As my eyes read the words they moistened with emotion as my thoughts returned to that young boy I’d been, reading my saba’s sefer.   I could hear again my father’s voice, teayenu ba’sefer shel saba.  And once again, I was reading this wonderful passage that had made such sense to me even as a young boy.  This Talmudic passage taught a lesson for life, even more, a lesson of survival in a cruel world, in which we are surrounded by many insensitive, insecure, and cruel humans.

“Our Rabbis taught: Those who are insulted ne’elavin but do not insult, hear themselves reviled shomeim cherpasan without responding, act through love and rejoice in suffering, regarding them the verse states: ‘But they who love Him as the sun goes forth in its might’ Judges 5:31”

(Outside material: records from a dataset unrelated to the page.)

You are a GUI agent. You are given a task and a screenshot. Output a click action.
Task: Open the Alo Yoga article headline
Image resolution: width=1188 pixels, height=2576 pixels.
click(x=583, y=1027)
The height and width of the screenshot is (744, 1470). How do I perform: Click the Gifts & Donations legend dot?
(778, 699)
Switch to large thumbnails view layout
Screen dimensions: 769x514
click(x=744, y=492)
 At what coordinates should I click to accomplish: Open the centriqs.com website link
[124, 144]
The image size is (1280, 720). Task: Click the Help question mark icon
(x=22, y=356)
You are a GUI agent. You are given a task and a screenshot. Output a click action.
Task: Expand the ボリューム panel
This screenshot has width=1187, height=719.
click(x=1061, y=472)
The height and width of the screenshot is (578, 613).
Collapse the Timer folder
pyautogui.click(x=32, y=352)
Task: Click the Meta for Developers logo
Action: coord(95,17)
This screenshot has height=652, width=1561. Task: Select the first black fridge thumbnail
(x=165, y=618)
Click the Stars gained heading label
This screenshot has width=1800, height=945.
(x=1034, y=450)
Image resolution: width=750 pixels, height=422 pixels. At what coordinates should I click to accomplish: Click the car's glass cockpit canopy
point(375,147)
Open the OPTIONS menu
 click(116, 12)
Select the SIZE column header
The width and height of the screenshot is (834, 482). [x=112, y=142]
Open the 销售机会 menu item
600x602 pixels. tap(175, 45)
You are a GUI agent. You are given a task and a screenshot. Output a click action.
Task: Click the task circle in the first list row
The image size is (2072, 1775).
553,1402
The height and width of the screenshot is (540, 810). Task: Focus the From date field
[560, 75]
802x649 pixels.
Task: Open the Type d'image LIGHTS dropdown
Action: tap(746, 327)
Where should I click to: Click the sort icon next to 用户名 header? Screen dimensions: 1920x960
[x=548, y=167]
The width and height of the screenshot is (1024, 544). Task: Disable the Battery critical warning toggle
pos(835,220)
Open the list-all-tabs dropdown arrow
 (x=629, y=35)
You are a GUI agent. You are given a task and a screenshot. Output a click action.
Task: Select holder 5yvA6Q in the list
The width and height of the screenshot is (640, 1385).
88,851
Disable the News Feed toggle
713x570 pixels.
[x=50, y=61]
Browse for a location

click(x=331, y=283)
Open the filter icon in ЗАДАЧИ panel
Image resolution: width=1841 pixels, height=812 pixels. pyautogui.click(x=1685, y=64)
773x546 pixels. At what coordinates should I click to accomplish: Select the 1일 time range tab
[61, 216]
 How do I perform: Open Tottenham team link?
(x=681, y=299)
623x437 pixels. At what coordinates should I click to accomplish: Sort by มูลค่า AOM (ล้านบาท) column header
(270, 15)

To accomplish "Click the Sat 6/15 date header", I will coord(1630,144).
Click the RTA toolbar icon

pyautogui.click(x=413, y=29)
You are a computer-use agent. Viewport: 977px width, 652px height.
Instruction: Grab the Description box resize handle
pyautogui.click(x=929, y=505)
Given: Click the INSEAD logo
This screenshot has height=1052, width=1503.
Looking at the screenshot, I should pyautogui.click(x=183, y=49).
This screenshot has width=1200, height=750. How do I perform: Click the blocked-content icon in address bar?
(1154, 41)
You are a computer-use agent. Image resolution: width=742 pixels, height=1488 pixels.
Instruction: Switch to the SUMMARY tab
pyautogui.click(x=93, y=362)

In commenting on this Talmudic passage, my grandfather notes, “Why the double language?  Why, “those who are insulted but do not insult” only to repeat (in form and idea) “hear themselves reviled without responding” .

Aren’t these speaking to the very same people and lesson, they who are insulted but do not respond in kind?

To address the question, he delved deeply into the psychology of life.  He explained that there are times when one is insulted, demeaned and humiliated, and the insulted one remains stone silent; he gives no response at all, not so much as a peep to the one who insulted him.  However, his silence, my grandfather notes, does not necessarily suggest that he is generous of spirit, or blessed with the most beautiful human attributes.  It could very well be the insult stuns him so that he is rendered silent, left to seethe, to seep and to stew in his anger and silence. 

There are other times when one who is insulted knows only too well how evil the one piling on the insult is, he knows just how despicable the insult is and he feels he simply must respond… and yet, he holds his tongue.  He accepts the abuse heaped upon him with silence and grace.  This reaction is a sign that the insulted one is of noble character, that he is high up on the ladder of hishtalmut (wholesomeness).   

Thus, when we are first taught about those who “are insulted but do not insult (ha’neelavin ve’einan olvin) we cannot be certain that their non-response comes from a noble place or from a frightened, defeated place.  However, those who “hear themselves reviled” (shomeim cherpasam) hear all of the abuse heaped upon them.  They know how to respond.  Indeed, they are capable of giving back in kind to those who heaped shame, cherpa, upon them.  Yet, they do not.  They einam meishivin – they do not respond.  Their non-response, rather than being a sign of weakness is a sign of strength; it is the ultimate indicator of their character.  They are the ones who “act through love and rejoice in suffering”!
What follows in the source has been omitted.